It's been less than six months since our last Wedding of the Century, but don't worry, romance-lovers, we'll only have to wait six more for the next one: Prince William has asked longtime girlfriend Kate Middleton to marry him. The royal nuptials will take place next summer.

Naturally, British people are freaking out. Prime Minister David Cameron said there were cheers and "a great banging of the table" when he told the cabinet of the engagement. More than 1,400 people "liked" the news on the royal Facebook page 25 minutes after the story broke. The Queen says she's "absolutely delighted." So are the tabloids: the British press dubbed Middleton "Waity Katie" because she's held on for a whole nine years since the pair met at St. Andrews University in 2001.
  • First Commoner to Marry Heir to Throne in 350 Years, Stephen Bates explains at the Guardian. The last lucky proletarian lady was Anne Hyde, who married the man who became King James II in 1660. But Anne was the daughter of Charles II's lord chancellor. Middleton's parents are nouveau riche, having made their money selling kids' party favors. "Her mother, Carole, was formerly a British Airways flight attendant – hence the snobbish jibes of some royal hangers-on about 'doors to manual' – and her father, Michael, also once worked for BA as a dispatcher... But it is the family business Party Pieces... which founded the family's wealth and gave their daughter entry into higher social circles."
  • British Ladies Not Heartbroken, according to a Guardian poll of readers. Only 13.6 percent said they were sad the prince is now off the market.

- Source data
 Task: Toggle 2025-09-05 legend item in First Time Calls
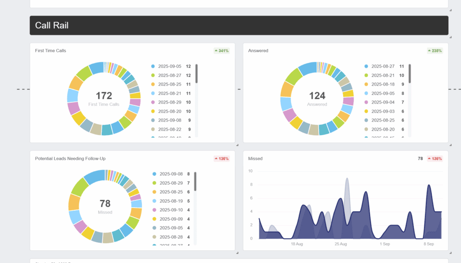coord(170,66)

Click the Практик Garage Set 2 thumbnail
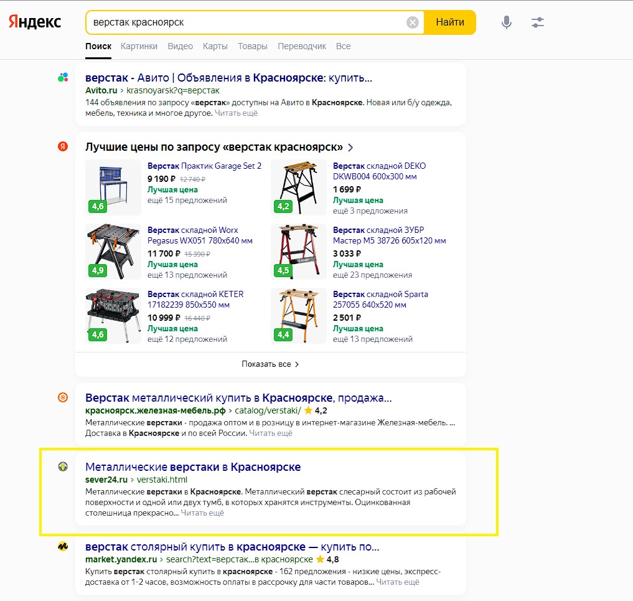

- Work instruction 1
Shorten the paragraph in the royal engagement passage that begins "Naturally, British people are freaking out" into a bulleted list, keeping its main facts.
- Work instruction 2
Translate this sentence from the royal engagement passage into Spanish: "Only 13.6 percent said they were sad the prince is now off the market."
- Work instruction 3
Write out the royal engagement passage word for word, from "Naturally, British people" to "University in 2001.".

- Output 1
- Prime Minister David Cameron said the cabinet responded with cheers and "a great banging of the table" when he announced the engagement.
- Within 25 minutes of the story breaking, more than 1,400 people had "liked" the news on the royal Facebook page.
- The Queen said she is "absolutely delighted."
- The tabloids are also pleased. The British press has called Middleton "Waity Katie" because she has waited nine years since the couple met at St. Andrews University in 2001.

- Output 2
Solo el 13,6 por ciento dijo que estaba triste porque el príncipe ya no está disponible.

- Output 3
Naturally, British people are freaking out. Prime Minister David Cameron said there were cheers and "a great banging of the table" when he told the cabinet of the engagement. More than 1,400 people "liked" the news on the royal Facebook page 25 minutes after the story broke. The Queen says she's "absolutely delighted." So are the tabloids: the British press dubbed Middleton "Waity Katie" because she's held on for a whole nine years since the pair met at St. Andrews University in 2001.